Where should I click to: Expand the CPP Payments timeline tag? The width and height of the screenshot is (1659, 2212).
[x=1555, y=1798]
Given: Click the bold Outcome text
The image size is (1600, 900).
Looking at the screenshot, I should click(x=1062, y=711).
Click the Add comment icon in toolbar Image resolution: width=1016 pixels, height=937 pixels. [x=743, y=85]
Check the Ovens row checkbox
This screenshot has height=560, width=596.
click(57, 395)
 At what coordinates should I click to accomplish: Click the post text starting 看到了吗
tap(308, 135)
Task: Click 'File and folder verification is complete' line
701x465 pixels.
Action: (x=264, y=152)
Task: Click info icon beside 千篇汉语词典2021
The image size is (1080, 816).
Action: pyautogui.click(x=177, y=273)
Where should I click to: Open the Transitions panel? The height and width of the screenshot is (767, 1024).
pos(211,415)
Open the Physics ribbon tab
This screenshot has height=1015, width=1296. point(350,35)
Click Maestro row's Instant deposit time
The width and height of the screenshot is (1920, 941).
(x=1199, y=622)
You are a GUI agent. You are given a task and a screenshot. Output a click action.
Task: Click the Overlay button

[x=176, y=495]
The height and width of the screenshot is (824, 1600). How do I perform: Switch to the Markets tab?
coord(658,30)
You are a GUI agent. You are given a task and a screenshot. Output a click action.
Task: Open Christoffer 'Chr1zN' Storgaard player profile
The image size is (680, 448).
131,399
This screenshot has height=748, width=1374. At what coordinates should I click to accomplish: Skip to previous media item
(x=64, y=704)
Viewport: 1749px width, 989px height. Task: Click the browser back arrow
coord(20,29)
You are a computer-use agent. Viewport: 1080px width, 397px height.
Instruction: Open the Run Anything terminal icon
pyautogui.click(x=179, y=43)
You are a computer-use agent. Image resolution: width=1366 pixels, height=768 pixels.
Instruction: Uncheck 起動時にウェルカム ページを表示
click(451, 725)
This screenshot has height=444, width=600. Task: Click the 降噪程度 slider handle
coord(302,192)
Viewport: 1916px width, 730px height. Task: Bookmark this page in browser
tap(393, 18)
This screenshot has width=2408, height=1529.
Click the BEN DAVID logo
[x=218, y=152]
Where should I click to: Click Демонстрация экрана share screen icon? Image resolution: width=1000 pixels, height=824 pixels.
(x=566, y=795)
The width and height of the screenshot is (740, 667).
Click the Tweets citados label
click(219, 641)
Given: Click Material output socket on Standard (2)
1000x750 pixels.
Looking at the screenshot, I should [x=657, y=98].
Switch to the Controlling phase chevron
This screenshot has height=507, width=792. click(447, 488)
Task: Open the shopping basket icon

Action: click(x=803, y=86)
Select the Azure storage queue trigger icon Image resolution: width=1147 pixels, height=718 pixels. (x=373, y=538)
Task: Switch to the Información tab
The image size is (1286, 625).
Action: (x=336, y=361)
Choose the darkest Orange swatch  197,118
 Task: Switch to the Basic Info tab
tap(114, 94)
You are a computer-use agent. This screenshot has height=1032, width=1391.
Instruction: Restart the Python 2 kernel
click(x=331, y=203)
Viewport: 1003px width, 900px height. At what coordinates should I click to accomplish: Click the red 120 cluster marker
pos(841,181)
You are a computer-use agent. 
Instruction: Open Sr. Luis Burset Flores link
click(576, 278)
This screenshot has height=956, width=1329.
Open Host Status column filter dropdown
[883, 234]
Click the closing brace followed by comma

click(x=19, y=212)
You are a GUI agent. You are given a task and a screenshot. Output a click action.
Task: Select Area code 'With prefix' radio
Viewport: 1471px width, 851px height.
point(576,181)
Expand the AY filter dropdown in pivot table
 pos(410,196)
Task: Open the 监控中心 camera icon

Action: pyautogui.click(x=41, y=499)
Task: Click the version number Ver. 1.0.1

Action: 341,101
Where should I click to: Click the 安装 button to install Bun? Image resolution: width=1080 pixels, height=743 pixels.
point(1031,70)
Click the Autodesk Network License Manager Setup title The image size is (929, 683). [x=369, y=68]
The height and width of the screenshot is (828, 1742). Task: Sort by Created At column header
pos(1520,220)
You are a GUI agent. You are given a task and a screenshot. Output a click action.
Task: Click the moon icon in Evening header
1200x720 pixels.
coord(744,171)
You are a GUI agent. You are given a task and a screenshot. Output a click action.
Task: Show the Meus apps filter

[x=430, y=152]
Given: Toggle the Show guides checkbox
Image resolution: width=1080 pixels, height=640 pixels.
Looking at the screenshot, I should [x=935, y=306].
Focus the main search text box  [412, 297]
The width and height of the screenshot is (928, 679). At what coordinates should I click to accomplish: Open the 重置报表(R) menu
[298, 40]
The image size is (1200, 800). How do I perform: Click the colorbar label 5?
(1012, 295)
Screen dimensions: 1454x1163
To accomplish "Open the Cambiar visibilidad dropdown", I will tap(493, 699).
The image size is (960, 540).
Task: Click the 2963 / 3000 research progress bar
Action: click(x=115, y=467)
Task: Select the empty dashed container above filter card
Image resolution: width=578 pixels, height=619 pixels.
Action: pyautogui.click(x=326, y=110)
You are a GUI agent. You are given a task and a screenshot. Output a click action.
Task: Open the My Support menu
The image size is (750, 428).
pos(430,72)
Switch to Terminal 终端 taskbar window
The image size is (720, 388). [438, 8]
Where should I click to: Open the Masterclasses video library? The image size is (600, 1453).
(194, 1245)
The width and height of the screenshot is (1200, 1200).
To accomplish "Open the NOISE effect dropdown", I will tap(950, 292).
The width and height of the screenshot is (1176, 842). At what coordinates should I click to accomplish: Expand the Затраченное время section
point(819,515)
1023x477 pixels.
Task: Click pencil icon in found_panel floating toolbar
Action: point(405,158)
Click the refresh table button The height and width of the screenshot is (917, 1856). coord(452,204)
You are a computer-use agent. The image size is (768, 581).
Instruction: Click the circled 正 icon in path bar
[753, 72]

:::::

Try it:
Find every line in the records above that contains the word "computer", and copy each one.

Output of the task:
You are a computer-use agent. Viewport: 1080px width, 397px height.
You are a computer-use agent. Image resolution: width=1366 pixels, height=768 pixels.
You are a computer-use agent. This screenshot has height=1032, width=1391.
You are a computer-use agent. 
You are a computer-use agent. The image size is (768, 581).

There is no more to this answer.